Other enterprises set up by 2014/2015 graduates include:
Plastic Diet, which works to reduce the amount of single-use plastic in New Zealand
Y.I.Design, which is dedicated to empowering communities to pool resources and develop buildings that enhance the social urban fabric
Grow Aotearoa, which encourages people to create self-sustaining food systems in their backyards
For Purpose, a platform that enables communities to seek crowd-funded investment to finance their transition to renewable energy.

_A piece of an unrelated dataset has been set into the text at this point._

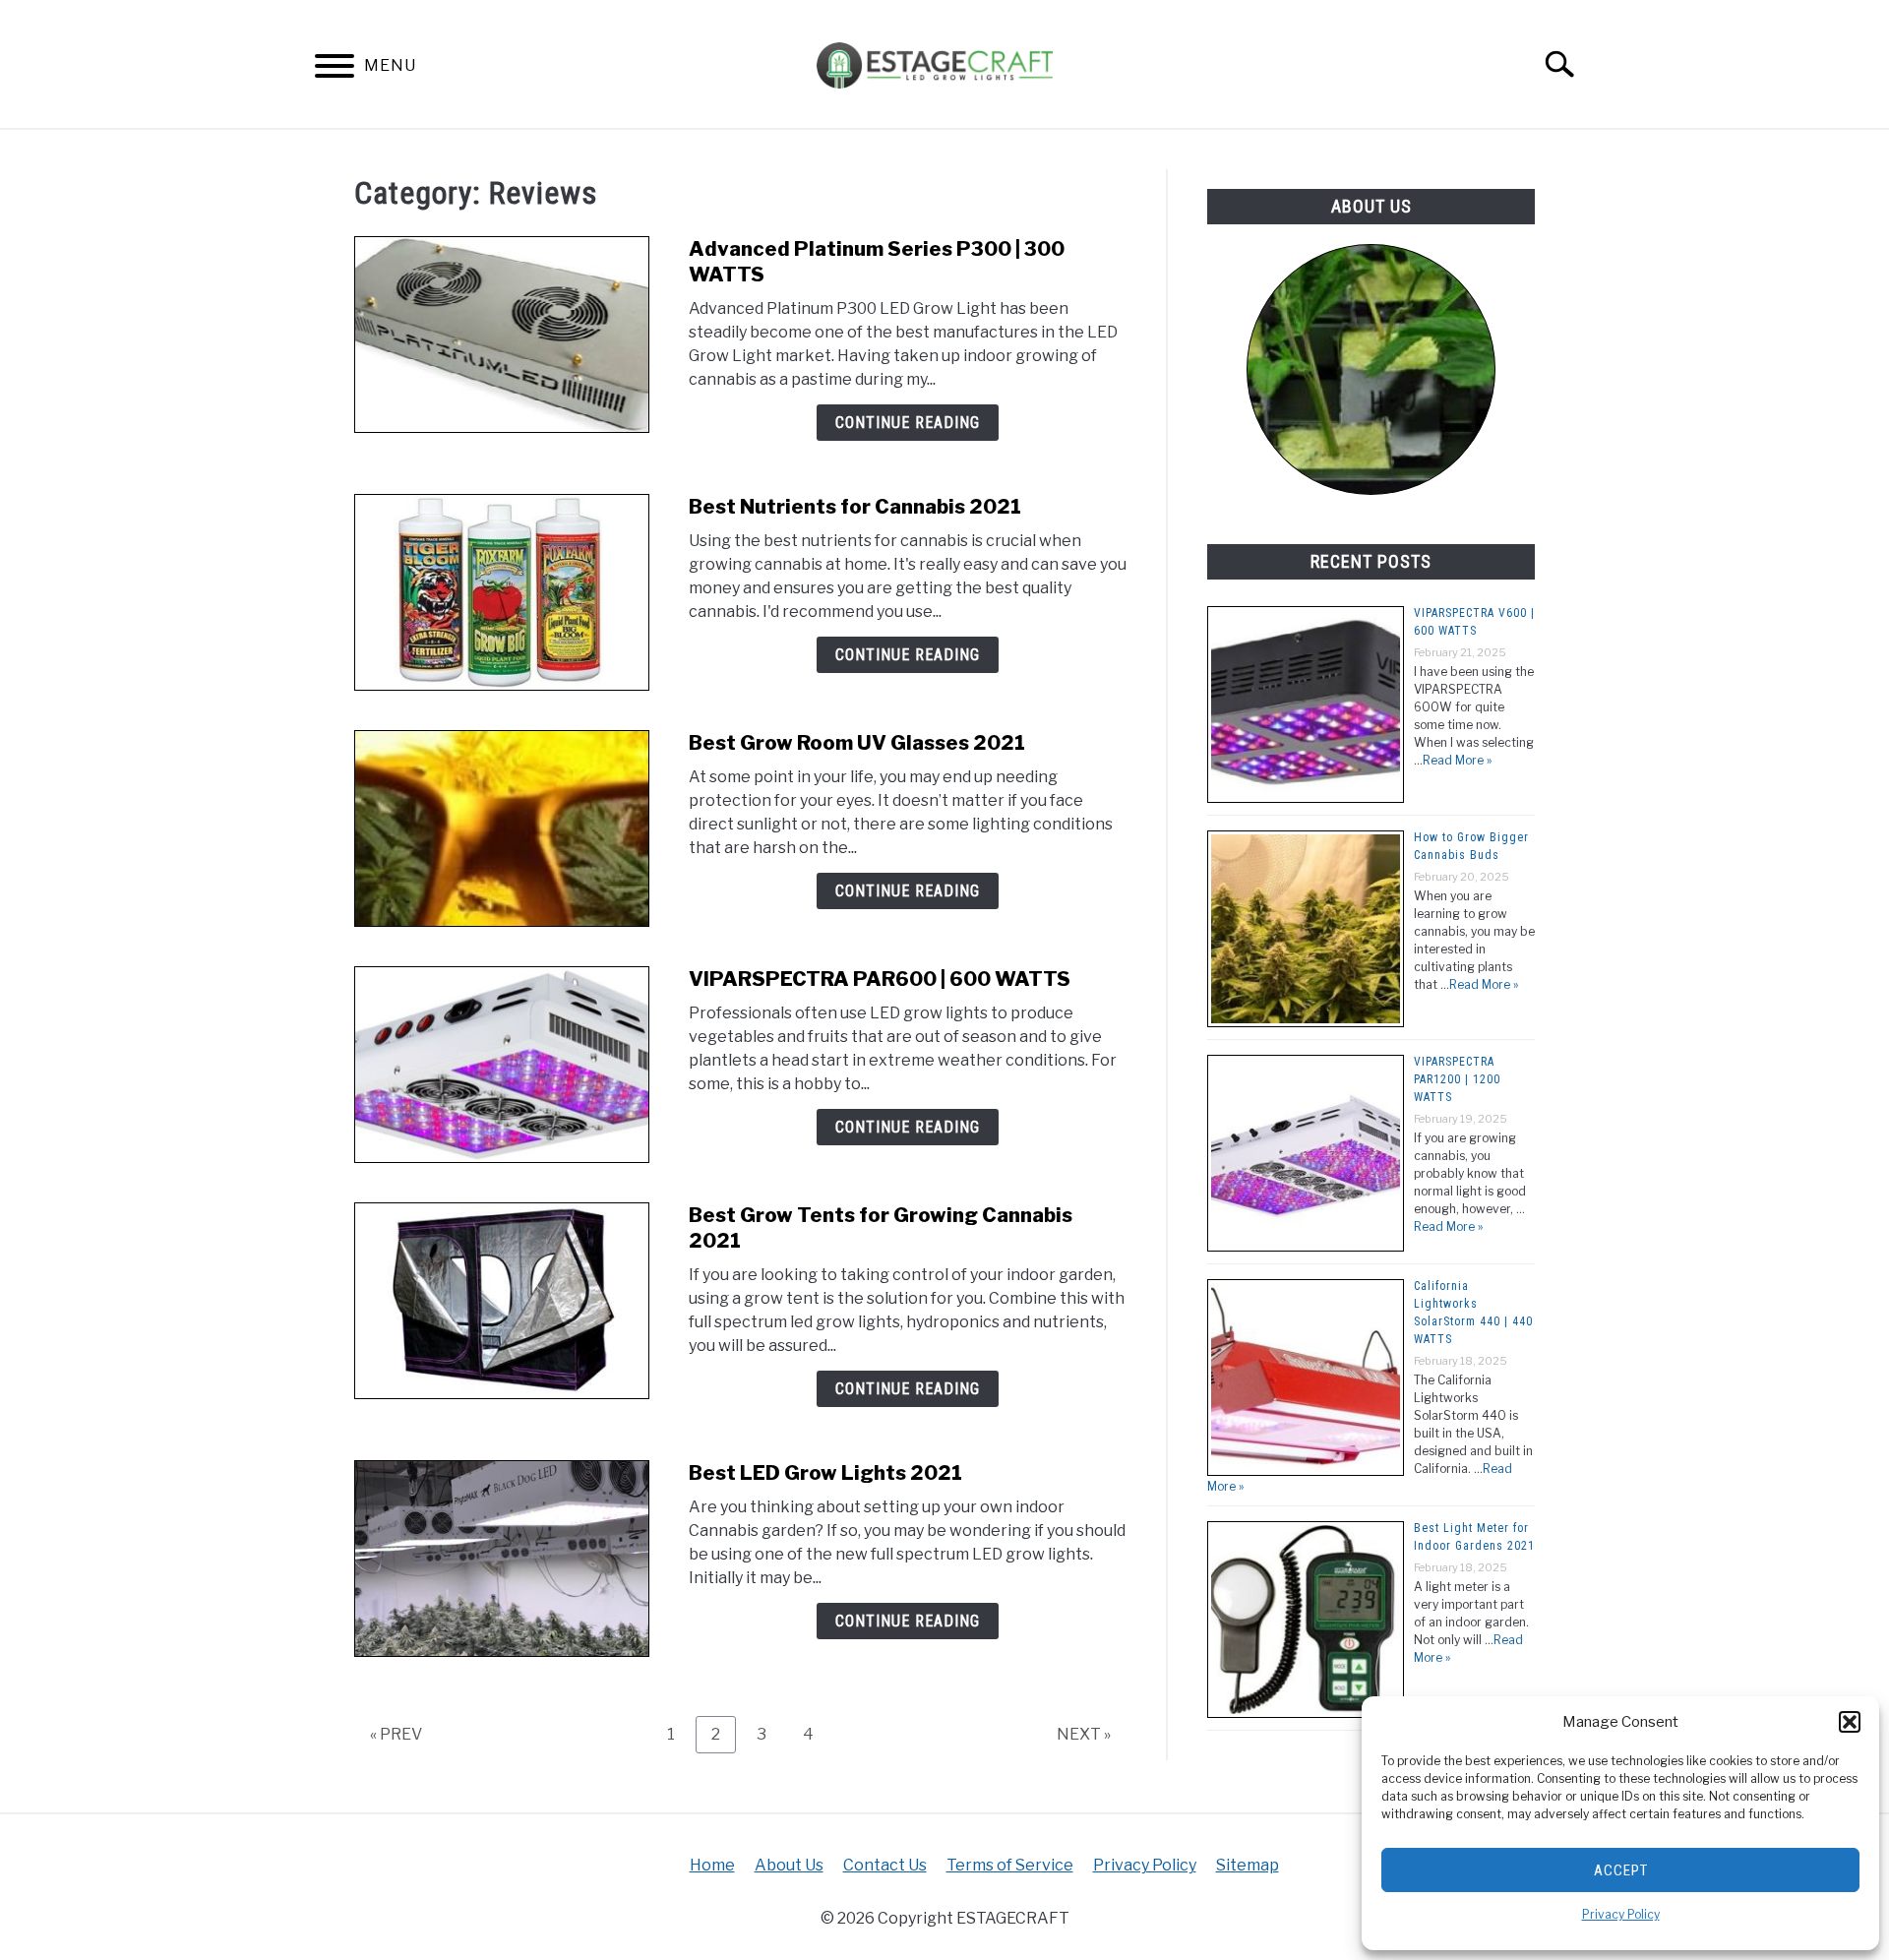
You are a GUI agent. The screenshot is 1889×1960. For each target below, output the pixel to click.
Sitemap (1247, 1865)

Creating change from a small country
“It’s all about building capacity. Live the Dream is very hands-on and practical, and it supports young people to develop ideas and solutions so that their projects are not completely dependent on grant funding,” says Guy. In 2016, the charity plans to run a year-long pilot programme to support social entrepreneurs aged 18 to 25 who live in rural or provincial areas.
“New Zealand is a unique place to pilot this stuff. No-one does it quite like we do,” says Guy. “We have a small population, which makes it reasonably easy to get in the room with the right people to form partnerships and relationships. Getting funding is always a challenge, but that also makes us more resourceful and creative.”
Guy, who turned 30 in 2015, has always believed that Inspiring Stories should be led by young people. He plans to hand over responsibility for the charity to a successor within the next couple of years. But whatever he does next, Guy says he will always believe that young people can play a critical role in finding solutions to the big issues of our time.
“I absolutely love doing this work,” he says. “Connecting with young people who have the courage and motivation to step up to try to change the world for the better gives me great pride and energy.”